Stored data entries

---*---

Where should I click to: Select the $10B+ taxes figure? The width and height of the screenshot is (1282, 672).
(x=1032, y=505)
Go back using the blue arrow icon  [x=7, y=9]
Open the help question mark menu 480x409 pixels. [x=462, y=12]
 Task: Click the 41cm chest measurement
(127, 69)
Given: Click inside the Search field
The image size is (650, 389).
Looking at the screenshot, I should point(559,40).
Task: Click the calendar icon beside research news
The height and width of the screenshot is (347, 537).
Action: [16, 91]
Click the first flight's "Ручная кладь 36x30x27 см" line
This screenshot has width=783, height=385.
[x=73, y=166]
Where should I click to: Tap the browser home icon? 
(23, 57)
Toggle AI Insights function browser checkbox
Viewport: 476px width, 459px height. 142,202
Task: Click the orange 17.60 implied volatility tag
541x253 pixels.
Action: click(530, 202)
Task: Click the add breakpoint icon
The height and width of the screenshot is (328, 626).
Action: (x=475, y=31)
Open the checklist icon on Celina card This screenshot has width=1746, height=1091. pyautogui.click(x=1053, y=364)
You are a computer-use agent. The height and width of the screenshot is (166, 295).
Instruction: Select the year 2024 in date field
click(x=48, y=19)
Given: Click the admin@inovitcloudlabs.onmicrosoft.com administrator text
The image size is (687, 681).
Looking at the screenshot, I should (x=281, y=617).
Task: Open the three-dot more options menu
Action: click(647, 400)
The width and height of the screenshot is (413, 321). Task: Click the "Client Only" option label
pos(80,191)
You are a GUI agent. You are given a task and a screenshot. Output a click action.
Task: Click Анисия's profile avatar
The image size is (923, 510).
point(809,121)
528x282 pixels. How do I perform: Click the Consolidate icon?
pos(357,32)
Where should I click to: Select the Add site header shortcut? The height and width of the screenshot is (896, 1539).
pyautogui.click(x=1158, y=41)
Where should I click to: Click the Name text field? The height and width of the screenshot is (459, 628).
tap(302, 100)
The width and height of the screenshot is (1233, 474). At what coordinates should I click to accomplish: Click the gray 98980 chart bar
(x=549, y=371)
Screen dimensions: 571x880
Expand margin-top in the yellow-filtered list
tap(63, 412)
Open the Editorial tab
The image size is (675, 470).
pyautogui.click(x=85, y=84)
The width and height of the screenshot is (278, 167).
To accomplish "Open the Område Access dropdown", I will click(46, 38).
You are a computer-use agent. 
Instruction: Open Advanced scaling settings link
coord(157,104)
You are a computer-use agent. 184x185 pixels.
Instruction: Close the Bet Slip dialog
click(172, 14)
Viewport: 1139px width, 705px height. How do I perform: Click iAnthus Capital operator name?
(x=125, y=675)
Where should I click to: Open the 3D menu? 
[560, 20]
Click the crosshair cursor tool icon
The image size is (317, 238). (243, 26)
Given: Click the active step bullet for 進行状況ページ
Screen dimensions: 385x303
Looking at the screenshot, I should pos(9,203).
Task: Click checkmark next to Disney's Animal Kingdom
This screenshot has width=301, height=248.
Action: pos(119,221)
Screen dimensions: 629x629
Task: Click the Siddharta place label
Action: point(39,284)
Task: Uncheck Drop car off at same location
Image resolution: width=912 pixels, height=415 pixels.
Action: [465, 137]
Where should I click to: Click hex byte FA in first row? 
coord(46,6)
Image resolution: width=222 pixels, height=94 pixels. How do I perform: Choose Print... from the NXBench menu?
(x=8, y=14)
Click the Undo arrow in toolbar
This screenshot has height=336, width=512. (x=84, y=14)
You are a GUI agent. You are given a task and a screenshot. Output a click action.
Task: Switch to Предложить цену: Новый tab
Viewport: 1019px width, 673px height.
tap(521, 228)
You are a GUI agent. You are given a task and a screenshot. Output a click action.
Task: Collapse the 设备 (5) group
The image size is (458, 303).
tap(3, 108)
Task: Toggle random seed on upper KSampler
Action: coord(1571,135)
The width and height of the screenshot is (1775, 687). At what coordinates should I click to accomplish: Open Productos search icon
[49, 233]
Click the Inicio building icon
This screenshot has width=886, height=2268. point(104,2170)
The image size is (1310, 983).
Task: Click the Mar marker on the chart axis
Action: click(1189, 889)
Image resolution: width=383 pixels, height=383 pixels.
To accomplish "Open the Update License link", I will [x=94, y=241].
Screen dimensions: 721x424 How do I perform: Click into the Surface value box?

---*---

▶ [Task prompt] Going through the records above line by line, tally those with the word "computer" and answer with the number only.

▶ [Task solution] 3